─── MATERIAL PROVIDED

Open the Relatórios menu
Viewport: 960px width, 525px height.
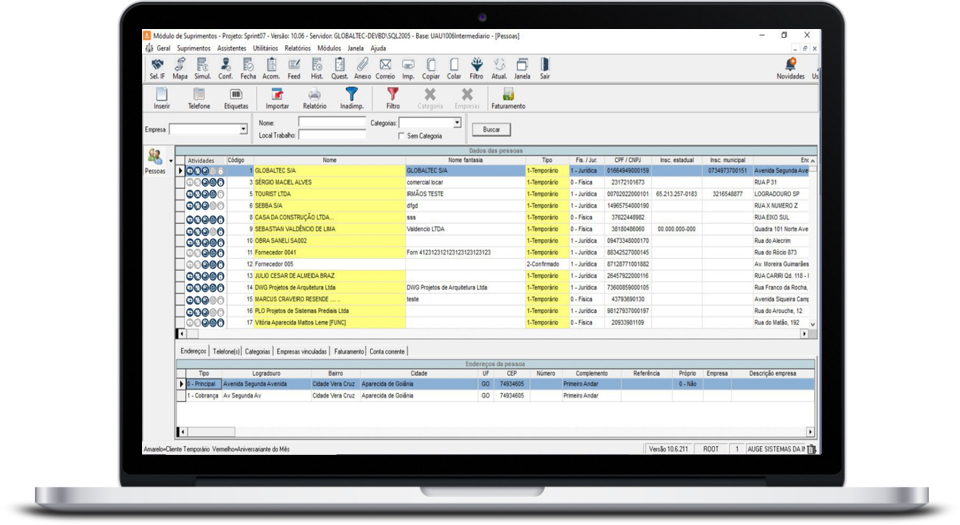point(297,48)
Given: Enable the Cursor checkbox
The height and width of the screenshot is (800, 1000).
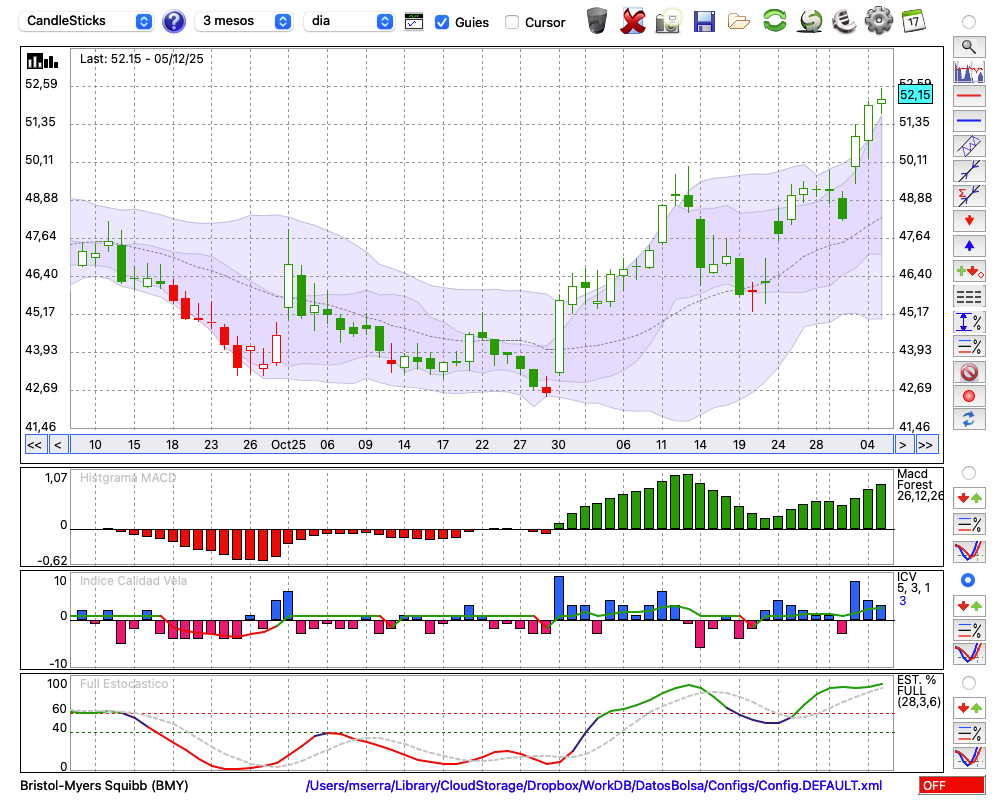Looking at the screenshot, I should [x=512, y=22].
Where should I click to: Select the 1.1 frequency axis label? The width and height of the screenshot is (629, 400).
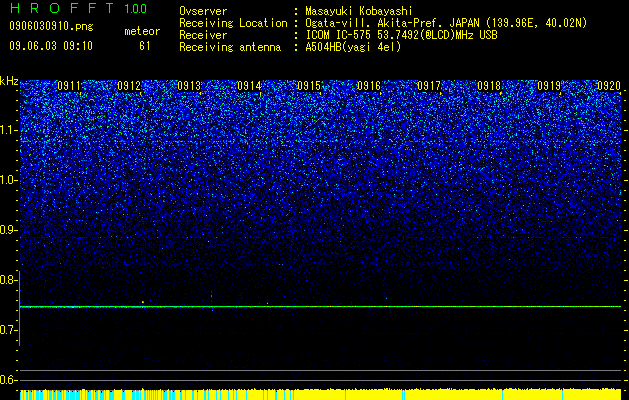click(9, 130)
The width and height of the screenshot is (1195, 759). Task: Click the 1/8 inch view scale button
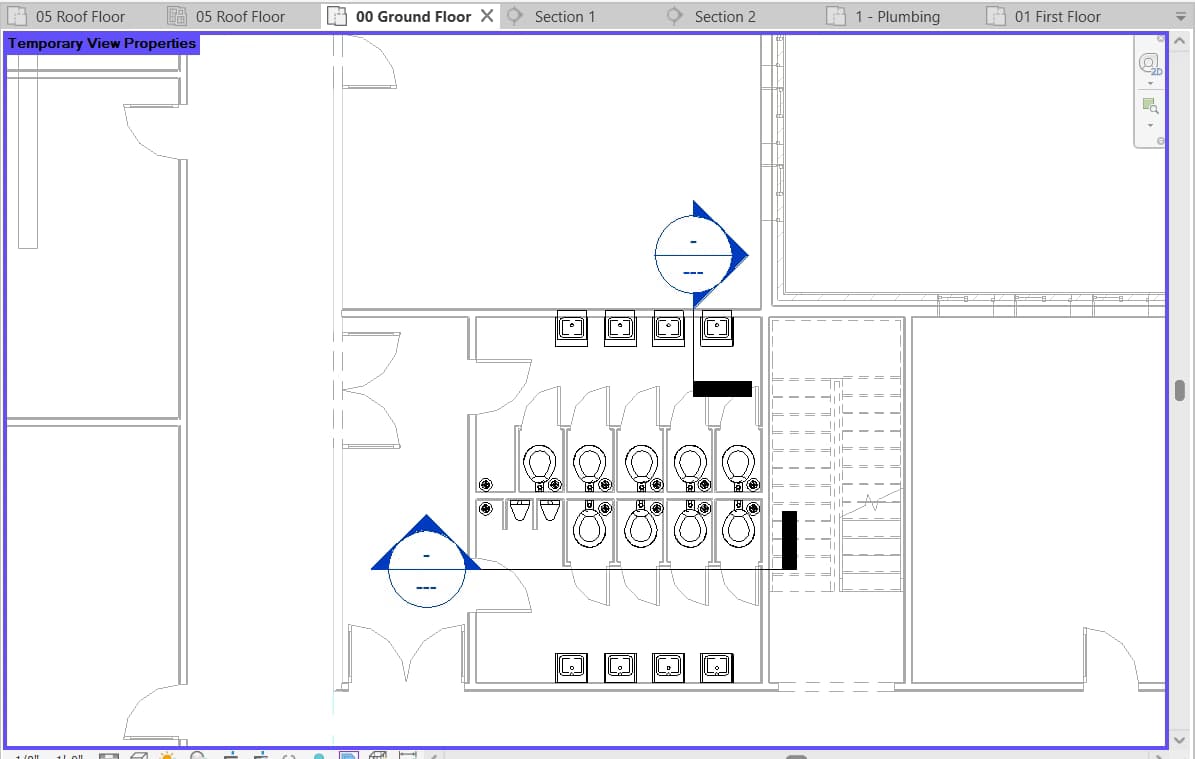click(25, 755)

──────

[ASSIGNMENT]: Repeat the entries word for word and skip the pictures.

[TASK RESULT]:
Open the Relatórios menu
Viewport: 960px width, 525px height.
point(297,48)
Given: Enable the Cursor checkbox
The height and width of the screenshot is (800, 1000).
Looking at the screenshot, I should [x=512, y=22].
Where should I click to: Select the 1.1 frequency axis label? The width and height of the screenshot is (629, 400).
click(9, 130)
The width and height of the screenshot is (1195, 759). Task: Click the 1/8 inch view scale button
click(25, 755)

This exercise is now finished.